=== Section Start ===

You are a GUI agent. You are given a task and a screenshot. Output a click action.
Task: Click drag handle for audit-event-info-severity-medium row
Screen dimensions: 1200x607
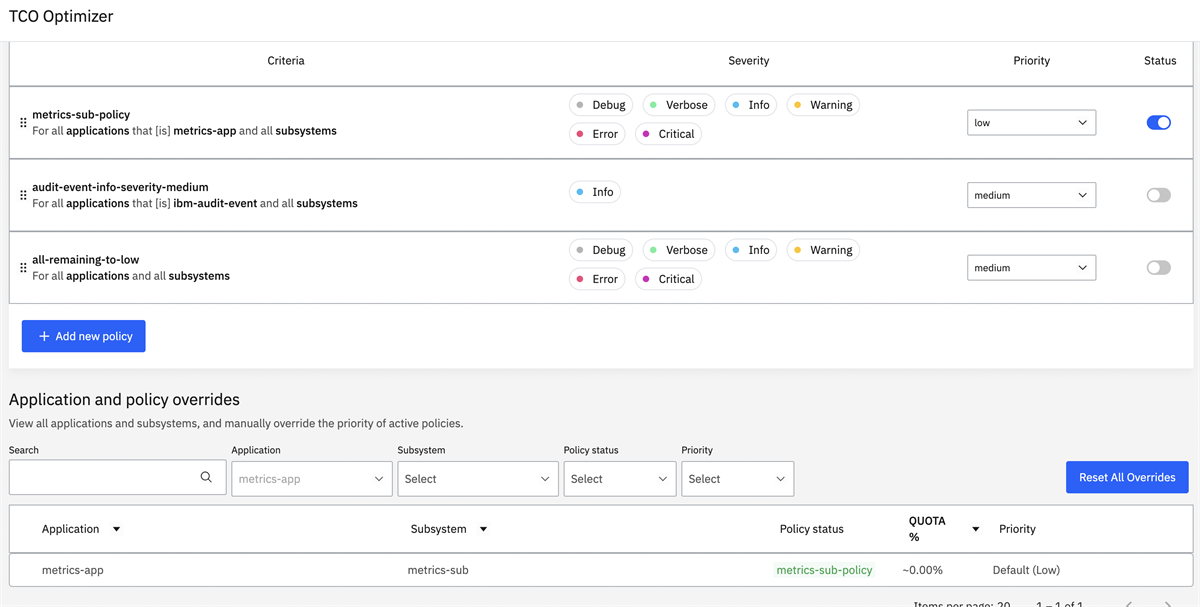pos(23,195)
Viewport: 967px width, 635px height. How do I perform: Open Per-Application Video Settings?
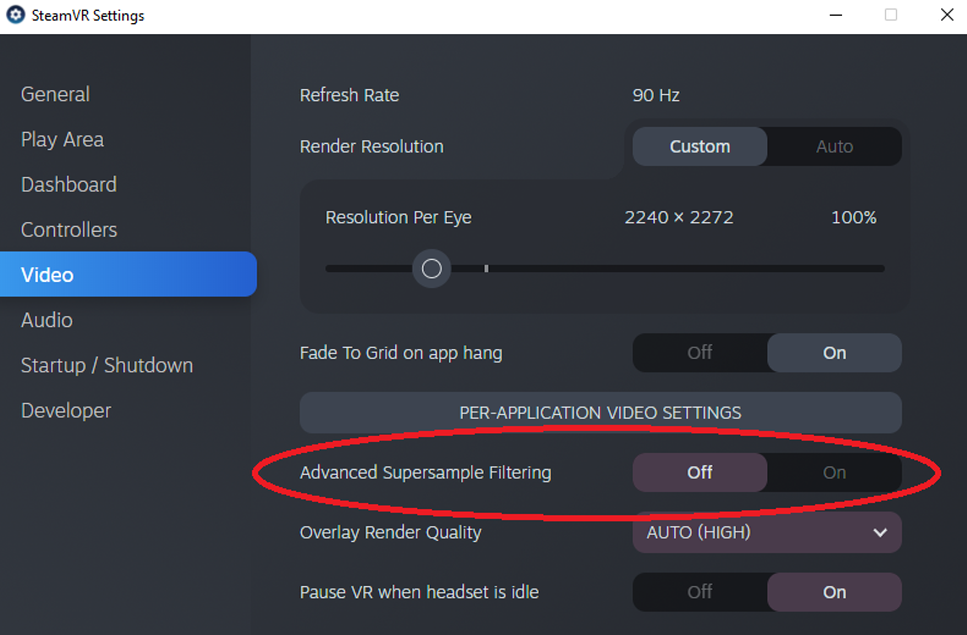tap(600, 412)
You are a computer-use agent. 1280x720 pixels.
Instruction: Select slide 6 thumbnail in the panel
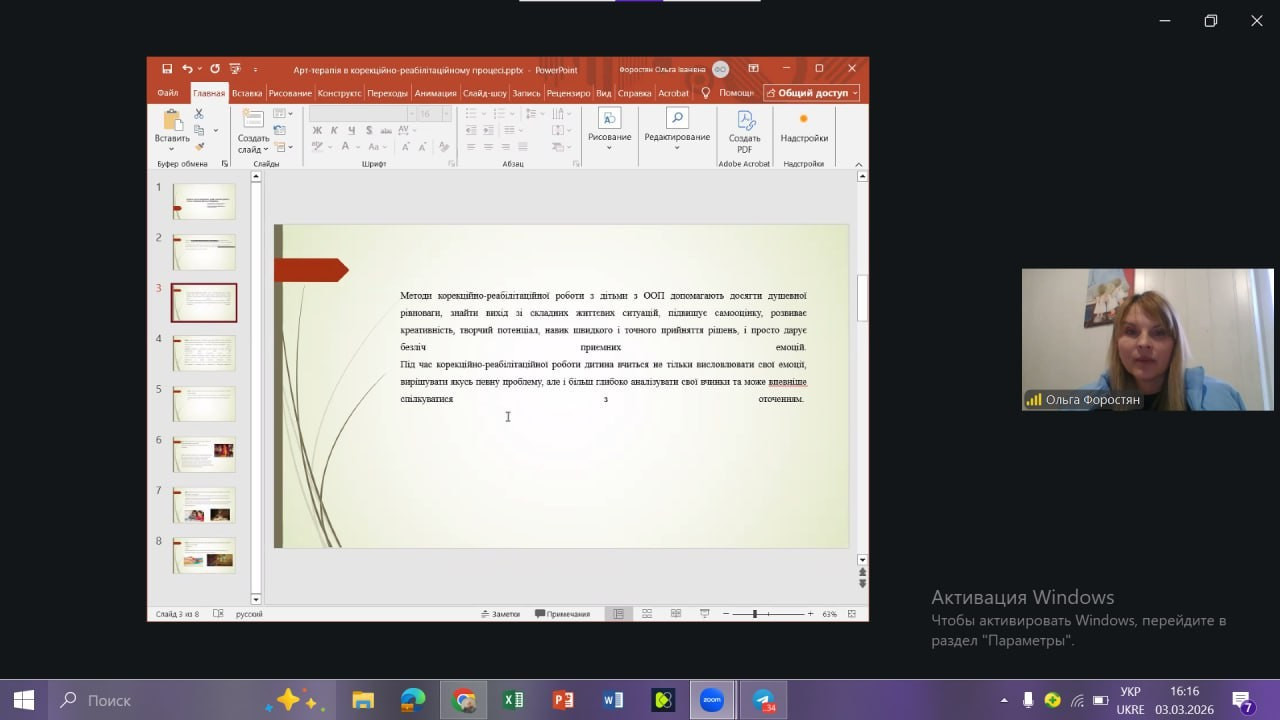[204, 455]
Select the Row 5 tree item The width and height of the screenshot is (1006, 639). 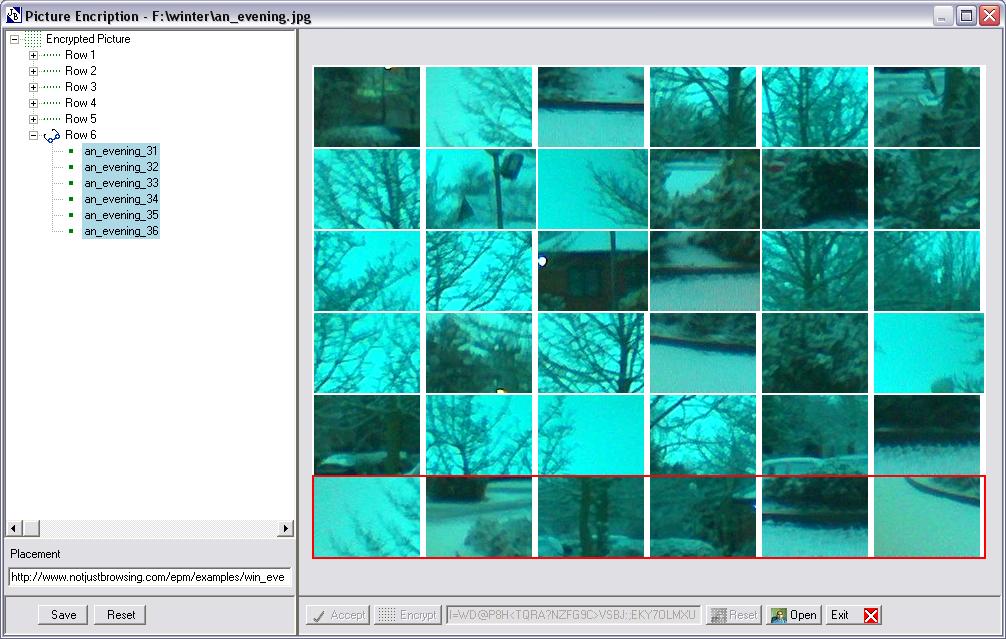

=== Section End ===

Exactly the lines from the line containing "Task: Click drag" to the end of the records need to be copied, both ends included, with pictures left out.

Task: Click drag handle for audit-event-info-severity-medium row
Screen dimensions: 1200x607
pos(23,195)
Viewport: 967px width, 635px height. How do I perform: Open Per-Application Video Settings?
tap(600, 412)
You are a computer-use agent. 1280x720 pixels.
Instruction: Select slide 6 thumbnail in the panel
[204, 455]
Select the Row 5 tree item The width and height of the screenshot is (1006, 639). 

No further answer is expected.